PROBLEM TO BE SOLVED: To provide a brushless motor which is lightweight, is easily manufactured, and includes a motor housing achieving compactification including attachment of an ECU, and to provide an electric power steering device equipped with the brushless motor and a vehicle.SOLUTION: A brushless motor including a motor housing having an integral structure where a motor attachment flange is provided at one end side of a motor yoke and an ECU attachment flange is provided at the other end side.

Description

  The present invention relates to a brushless motor having an integral motor housing made of aluminum, zinc alloy, or magnesium alloy, provided with a motor mounting flange on one end side of the motor yoke and an ECU mounting flange on the other end side, and The present invention relates to an electric power steering apparatus and a vehicle equipped with the same. An electric power steering device mounted on a vehicle applies an assist force by a motor (for example, a brushless motor) to a steering system of the vehicle based on a current command value calculated based on at least a steering torque, and includes a bridge circuit. Drive controlled by an inverter.

  There is an electric power steering device (EPS) as a device equipped with a brushless motor in the drive unit, and the electric power steering device applies a steering assist force (assist force) to the steering mechanism of the vehicle by the rotational force of the motor, The driving force of the motor controlled by the electric power supplied from the inverter is applied to the steering shaft or the rack shaft by a transmission mechanism such as a gear. Such a conventional electric power steering apparatus performs feedback control of the motor current in order to accurately generate the torque of the steering assist force. In feedback control, the motor applied voltage is adjusted so that the difference between the steering assist command value (current command value) and the motor current detection value is small. The adjustment of the motor applied voltage is generally performed by PWM (pulse width). Modulation) is performed by adjusting the duty of the control, and as a motor, a brushless motor that is excellent in durability and maintainability, and has less noise and noise is generally used.

  The general configuration of the electric power steering apparatus will be described with reference to FIG. The tie rods 6a and 6b are connected to the steered wheels 8L and 8R via the hub units 7a and 7b.

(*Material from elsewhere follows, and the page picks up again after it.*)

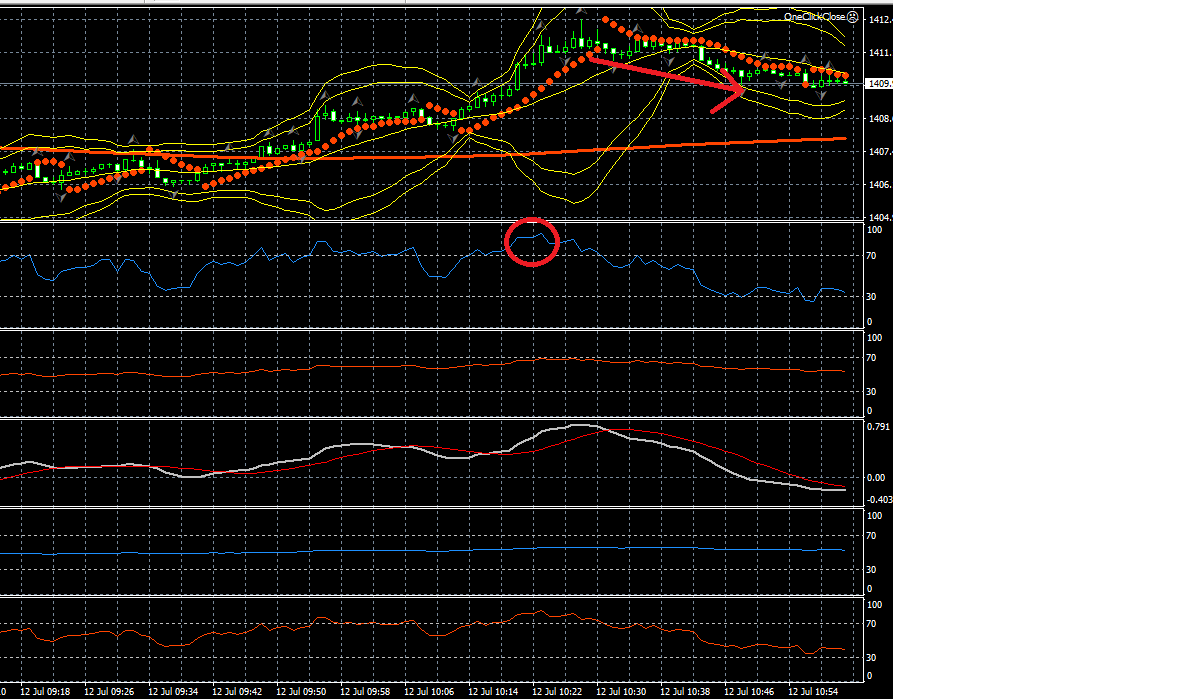Image resolution: width=1194 pixels, height=699 pixels.
Task: Click the OneClickClose sad-face icon
Action: 852,16
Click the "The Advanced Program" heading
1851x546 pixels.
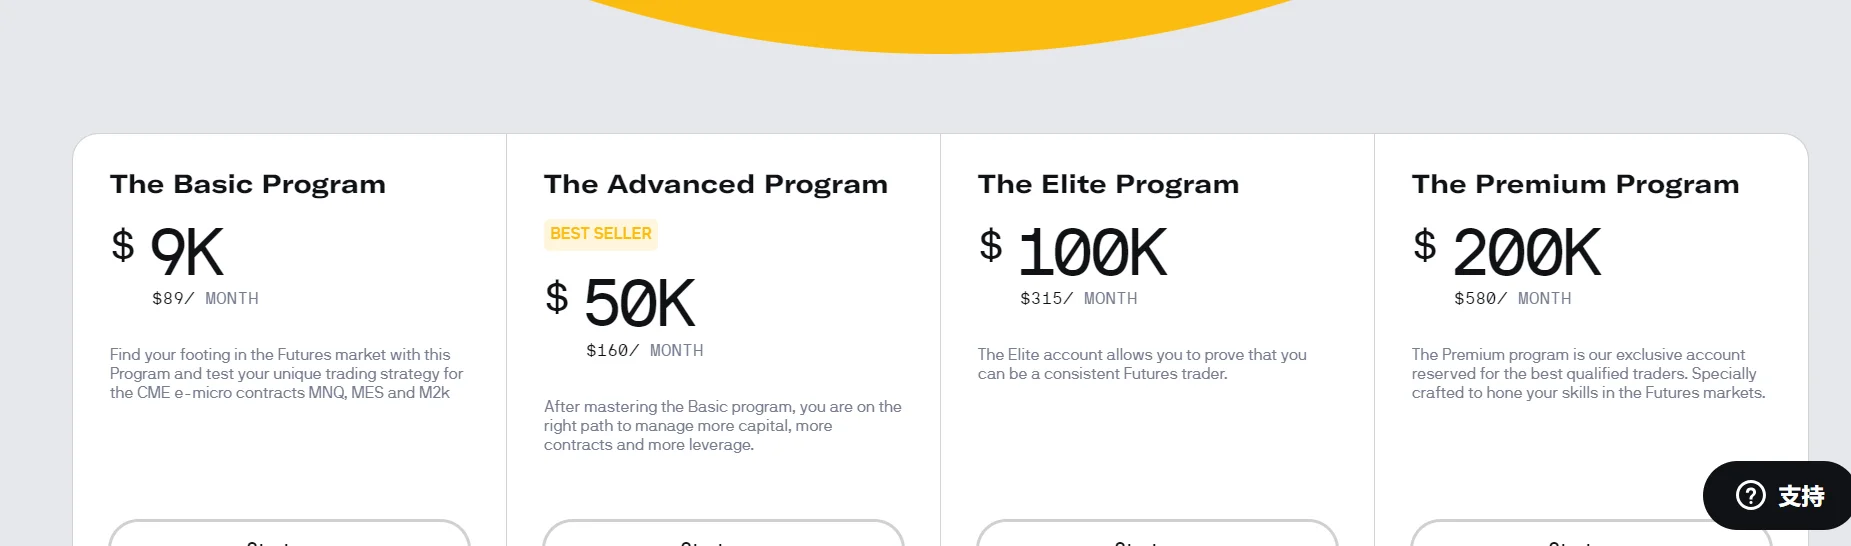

Further, the column shaft 2 is provided with a torque sensor 10 for detecting the steering torque of the handle 1 and a steering angle sensor 14 for detecting the steering angle θ, and the motor 20 for assisting the steering force of the handle 1 is provided with the reduction gear 3. Are connected to the column shaft 2 via The control unit (ECU) 30 that controls the electric power steering apparatus is supplied with electric power from the battery 13 and also receives an ignition key signal via the ignition key 11. The control unit 30 calculates a current command value of an assist (steering assistance) command based on the steering torque Th detected by the torque sensor 10 and the vehicle speed Vel detected by the vehicle speed sensor 12, and compensates the current command value. The current supplied to the EPS motor 20 is controlled by the voltage control command value Vref subjected to.

  The steering angle sensor 14 is not essential and may not be provided, and the steering angle can be obtained from a rotation sensor such as a resolver connected to the motor 20.

  The control unit 30 is connected to a CAN (Controller Area Network) 40 that exchanges various types of vehicle information, and the vehicle speed Vel can also be received from the CAN 40. The control unit 30 is also connected to a non-CAN 41 that exchanges communications other than the CAN 40, analog / digital signals, radio waves, and the like.

  An example of a power transmission mechanism of the motor 20 of the electric power steering apparatus and a connection example of the motor 20 and the control unit (ECU) 30 are as shown in FIG.

  As shown in FIG. 2, the output shaft 21 of the motor 20 extends to the outside of the motor housing 22, and the motor housing 22 that forms a motor yoke is a substantially bottomed cylinder that houses a motor body having a rotor and the like. The case main body 23 and a motor attachment portion 24 attached to the opening side of the case main body 23 are configured. The motor mounting portion 24 is formed in a plate shape as a whole, and the output shaft 21 is inserted through the outside of the motor mounting portion 24 through a through hole in the center thereof. The motor mounting portion 24 may be formed in a flange shape.

  The power transmission mechanism 50 includes a worm speed reduction mechanism including a worm 51 and a worm wheel 52, and includes a connecting portion 53 that connects the worm speed reduction mechanism and the output shaft 21. The worm 51 is formed at an intermediate portion of a worm shaft 51 </ b> A coaxial with the output shaft 21 and meshes with the worm wheel 52. An upper (handle) side output shaft 2 </ b> A of the column shaft 2 that rotates integrally with the worm wheel 52 is connected to the shaft center of the worm wheel 52. The rotation of the motor 20, that is, the rotation of the output shaft 21, is decelerated by the worm deceleration mechanism and transmitted to the upper output shaft 2A.

  The internal space of the motor mounting portion 54 on the speed reduction mechanism side is formed in a trumpet shape so as to expand toward the motor 20 side (opening side), and the motor mounting portion 54 is formed on the motor mounting portion 24 on the motor 20 side. By bolting, the opening of the motor mounting portion 54 is closed. In the state shown in FIG. 2 in which the motor 20 is attached to the motor attachment portion 54, the connecting portion 53 and the output shaft 21 are positioned at the axial center of the internal space of the motor attachment portion 54. When the motor mounting portion 24 is formed in a flange shape, the motor mounting portion 54 is also formed in a flange shape correspondingly.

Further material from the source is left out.